Mike Poresky | Flickr Creative Commons

Chronic inflammation led to skin forming in the eyes of subject mice, a team of European researchers reported in a Nature Cell Biology article on Monday.

It’s a cellular transformation known as metaplasia —which in itself is hardly unknown, as the National Cancer Institute defines it as “A change of cells to a form that does not normally occur in the tissue in which it is found.”

The Nature Cell Biology article states that the aforementioned ocular skin growth was due to an introduction of “a combination of mouse genetics, pharmacological approaches and in vitro assays” to trial mice in order to “demonstrate that chronic inflammation elicits aberrant mechanotransduction in the regenerating corneal epithelium.”

Corneal stem cells—like other cells—have the ability to sense the qualities of adjacent tissues, and then adapt to match. The inflammation induced in this experiment eventually caused such tissue rigidity in the eyes of the subjects that when corneal stem cells underwent mechanotransduction—the process by which a cell senses stimuli and responds biochemically—the reaction was the ophthalmic growing of skin, rather than cornea.

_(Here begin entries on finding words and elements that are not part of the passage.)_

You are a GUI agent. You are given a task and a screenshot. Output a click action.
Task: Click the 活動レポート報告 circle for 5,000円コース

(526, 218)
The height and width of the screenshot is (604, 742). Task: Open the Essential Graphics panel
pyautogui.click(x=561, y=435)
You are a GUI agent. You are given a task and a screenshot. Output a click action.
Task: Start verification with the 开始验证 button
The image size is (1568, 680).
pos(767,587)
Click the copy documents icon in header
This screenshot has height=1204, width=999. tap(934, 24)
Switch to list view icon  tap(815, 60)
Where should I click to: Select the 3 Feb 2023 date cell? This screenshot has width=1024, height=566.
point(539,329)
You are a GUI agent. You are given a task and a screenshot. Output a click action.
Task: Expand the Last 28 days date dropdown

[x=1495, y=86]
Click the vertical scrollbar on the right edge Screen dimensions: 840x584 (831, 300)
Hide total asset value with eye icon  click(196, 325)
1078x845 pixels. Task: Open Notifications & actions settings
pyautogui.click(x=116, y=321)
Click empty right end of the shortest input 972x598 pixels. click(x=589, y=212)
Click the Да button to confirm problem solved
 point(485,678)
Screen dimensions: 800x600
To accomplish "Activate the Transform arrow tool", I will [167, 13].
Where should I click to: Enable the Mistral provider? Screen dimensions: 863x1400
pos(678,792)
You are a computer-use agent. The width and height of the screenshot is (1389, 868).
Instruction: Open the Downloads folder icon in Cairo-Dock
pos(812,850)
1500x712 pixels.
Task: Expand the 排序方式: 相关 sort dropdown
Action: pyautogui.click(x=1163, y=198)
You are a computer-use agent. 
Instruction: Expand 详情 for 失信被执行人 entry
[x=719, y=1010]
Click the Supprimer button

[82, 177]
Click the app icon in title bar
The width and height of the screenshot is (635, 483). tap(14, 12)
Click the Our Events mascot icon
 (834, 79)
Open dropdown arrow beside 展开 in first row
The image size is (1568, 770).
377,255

The end result for the mice undergoing this trial was blindness, as reported by the website of École Polytechnique Fédérale de Lausanne university in Switzerland.

Chronic inflammation can trigger the immune system for extended periods of time—which can link it with disorders like abnormal wound healing and cancer, where cellular growth is atypical. The EPFL inflammation experiment gave its team a look at such deviant development. “Our study demonstrates an important mechanism by which chronic inflammation induces abnormal stem cell behavior,” says EPFL Professor Freddy Radtke in his school’s web article, “This is relevant to a variety of diseases associated with chronic inflammation…and could yield new therapeutic targets.”